(Extracted data entries)
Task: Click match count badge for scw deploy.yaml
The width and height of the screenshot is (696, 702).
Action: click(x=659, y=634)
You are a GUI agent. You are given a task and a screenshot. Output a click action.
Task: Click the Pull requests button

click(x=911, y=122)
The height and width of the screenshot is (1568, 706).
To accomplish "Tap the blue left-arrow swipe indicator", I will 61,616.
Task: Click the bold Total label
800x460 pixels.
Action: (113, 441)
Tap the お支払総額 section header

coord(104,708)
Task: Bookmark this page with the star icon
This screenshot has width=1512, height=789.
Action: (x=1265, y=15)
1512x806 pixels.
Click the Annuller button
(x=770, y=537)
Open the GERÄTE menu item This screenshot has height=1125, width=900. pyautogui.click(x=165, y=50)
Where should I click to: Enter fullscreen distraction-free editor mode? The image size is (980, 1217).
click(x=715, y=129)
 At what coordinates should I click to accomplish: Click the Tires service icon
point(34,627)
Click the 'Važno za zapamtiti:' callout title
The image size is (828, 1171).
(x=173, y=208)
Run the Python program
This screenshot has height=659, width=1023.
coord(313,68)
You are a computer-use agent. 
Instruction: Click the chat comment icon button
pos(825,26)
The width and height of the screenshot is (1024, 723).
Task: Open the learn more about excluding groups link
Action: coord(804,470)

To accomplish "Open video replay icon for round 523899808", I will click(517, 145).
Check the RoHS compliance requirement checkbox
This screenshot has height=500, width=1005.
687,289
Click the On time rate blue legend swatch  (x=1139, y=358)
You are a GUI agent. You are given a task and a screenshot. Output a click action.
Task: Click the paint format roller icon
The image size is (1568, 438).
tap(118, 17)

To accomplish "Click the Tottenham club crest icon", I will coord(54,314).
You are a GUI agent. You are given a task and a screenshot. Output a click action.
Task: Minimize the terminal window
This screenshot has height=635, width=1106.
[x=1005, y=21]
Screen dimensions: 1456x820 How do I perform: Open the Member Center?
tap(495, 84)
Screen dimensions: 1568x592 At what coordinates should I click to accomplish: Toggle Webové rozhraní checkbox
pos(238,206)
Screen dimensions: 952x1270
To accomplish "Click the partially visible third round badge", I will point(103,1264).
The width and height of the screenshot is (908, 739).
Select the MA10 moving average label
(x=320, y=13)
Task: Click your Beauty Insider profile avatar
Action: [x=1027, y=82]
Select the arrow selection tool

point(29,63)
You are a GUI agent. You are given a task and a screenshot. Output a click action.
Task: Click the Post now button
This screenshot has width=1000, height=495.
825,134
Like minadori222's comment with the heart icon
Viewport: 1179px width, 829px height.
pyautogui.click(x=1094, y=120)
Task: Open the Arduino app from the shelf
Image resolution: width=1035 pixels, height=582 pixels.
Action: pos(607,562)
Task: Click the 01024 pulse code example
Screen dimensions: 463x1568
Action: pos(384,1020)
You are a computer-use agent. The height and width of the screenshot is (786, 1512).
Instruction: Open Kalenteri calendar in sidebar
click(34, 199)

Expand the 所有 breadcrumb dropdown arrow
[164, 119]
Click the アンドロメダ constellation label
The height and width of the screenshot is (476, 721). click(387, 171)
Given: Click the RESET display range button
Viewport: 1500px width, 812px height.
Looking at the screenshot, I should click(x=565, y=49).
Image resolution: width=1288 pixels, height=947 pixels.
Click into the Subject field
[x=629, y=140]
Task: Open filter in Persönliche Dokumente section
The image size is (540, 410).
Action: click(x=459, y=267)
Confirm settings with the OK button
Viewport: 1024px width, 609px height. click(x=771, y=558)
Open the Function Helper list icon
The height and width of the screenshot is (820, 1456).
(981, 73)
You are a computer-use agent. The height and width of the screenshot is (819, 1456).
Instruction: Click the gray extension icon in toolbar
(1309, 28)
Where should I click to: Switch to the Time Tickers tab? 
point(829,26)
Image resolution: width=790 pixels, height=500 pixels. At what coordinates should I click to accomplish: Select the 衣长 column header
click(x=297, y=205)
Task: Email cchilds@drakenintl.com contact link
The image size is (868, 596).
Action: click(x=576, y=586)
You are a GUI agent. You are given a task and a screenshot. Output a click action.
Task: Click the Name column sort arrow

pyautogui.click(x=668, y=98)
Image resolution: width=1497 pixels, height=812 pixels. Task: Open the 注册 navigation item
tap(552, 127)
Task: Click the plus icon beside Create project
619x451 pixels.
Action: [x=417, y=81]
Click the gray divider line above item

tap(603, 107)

**What is required**
Identify every line in the items above that contains the string "with", and copy each one. Match case exactly.

**Answer for this exercise**
Task: Bookmark this page with the star icon
Like minadori222's comment with the heart icon
Confirm settings with the OK button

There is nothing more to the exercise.